"I hate straight singing. I have to change a tune to my own way of doing it. That's all I know"
About this Quote
The subtext is almost startlingly pragmatic: changing a tune isn’t rebellion for rebellion’s sake. It’s the only method she trusts. “That’s all I know” reads like humility, but it’s also a flex. She’s implying there’s no access to some neutral, standardized delivery - not for her, not in the world she sang through. As a Black woman navigating segregated venues, exploitative contracts, and a culture eager to consume Black pain while policing Black autonomy, “my own way” becomes both an aesthetic and a shield.

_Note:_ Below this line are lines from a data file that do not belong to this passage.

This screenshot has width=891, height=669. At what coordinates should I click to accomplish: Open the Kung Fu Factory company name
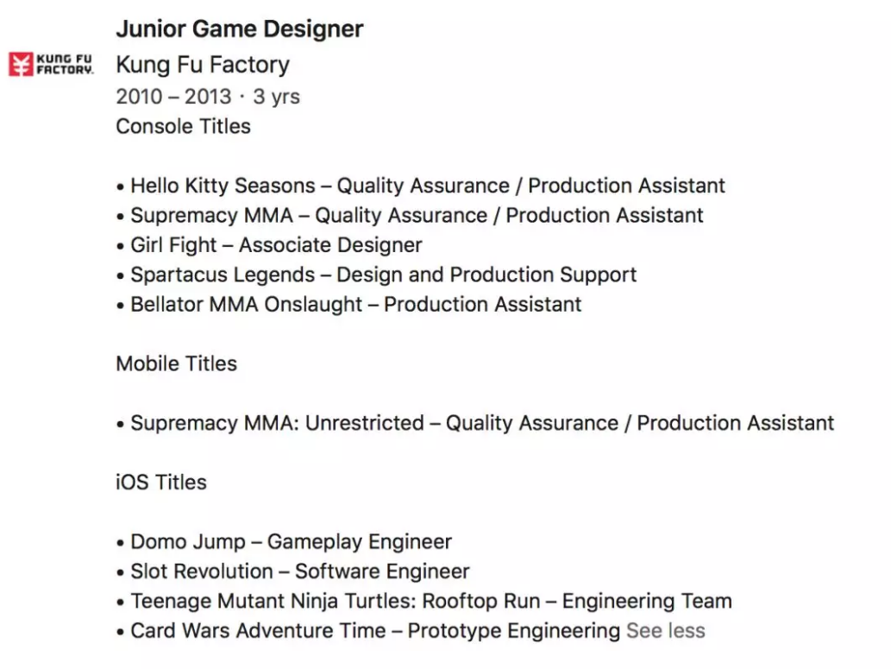tap(203, 64)
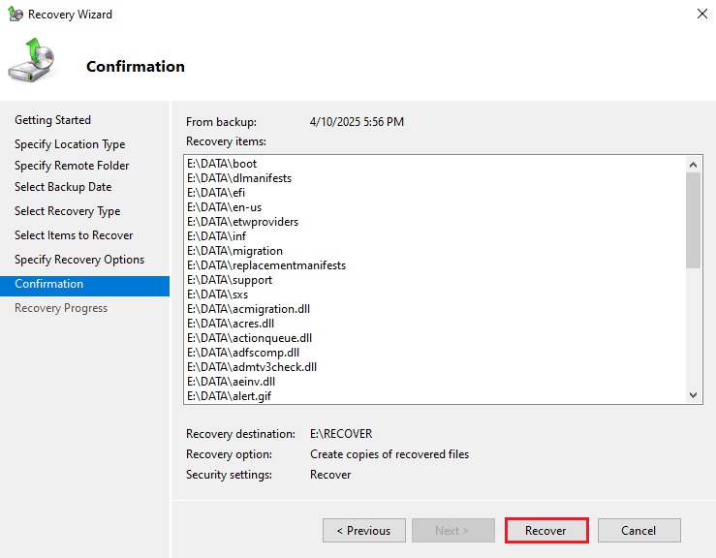
Task: Select E:\DATA\boot in recovery items
Action: (x=222, y=164)
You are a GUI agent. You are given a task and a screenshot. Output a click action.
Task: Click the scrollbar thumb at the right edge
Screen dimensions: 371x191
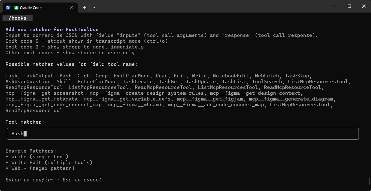click(369, 181)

What makes the line work is its bluntness. No theory, no romantic manifesto - just the sound of an artist telling you that authenticity isn’t a brand; it’s a constraint. Holiday’s genius was never about vocal gymnastics. It was phrasing as autobiography: the way she could lean behind the beat, bruise a lyric, turn a familiar standard into a private confession. In that sense, “hate” isn’t taste. It’s a refusal to let the song dictate the truth.
Quote Details
| Topic | Music |
|---|---|
| Source | Help us find the source |
| Cite |
Citation Formats
APA Style (7th ed.)
Holiday, Billie. (2026, January 17). I hate straight singing. I have to change a tune to my own way of doing it. That's all I know. FixQuotes. https://fixquotes.com/quotes/i-hate-straight-singing-i-have-to-change-a-tune-47592/
Chicago Style
Holiday, Billie. "I hate straight singing. I have to change a tune to my own way of doing it. That's all I know." FixQuotes. January 17, 2026. https://fixquotes.com/quotes/i-hate-straight-singing-i-have-to-change-a-tune-47592/.
MLA Style (9th ed.)
"I hate straight singing. I have to change a tune to my own way of doing it. That's all I know." FixQuotes, 17 Jan. 2026, https://fixquotes.com/quotes/i-hate-straight-singing-i-have-to-change-a-tune-47592/. Accessed 2 Apr. 2026.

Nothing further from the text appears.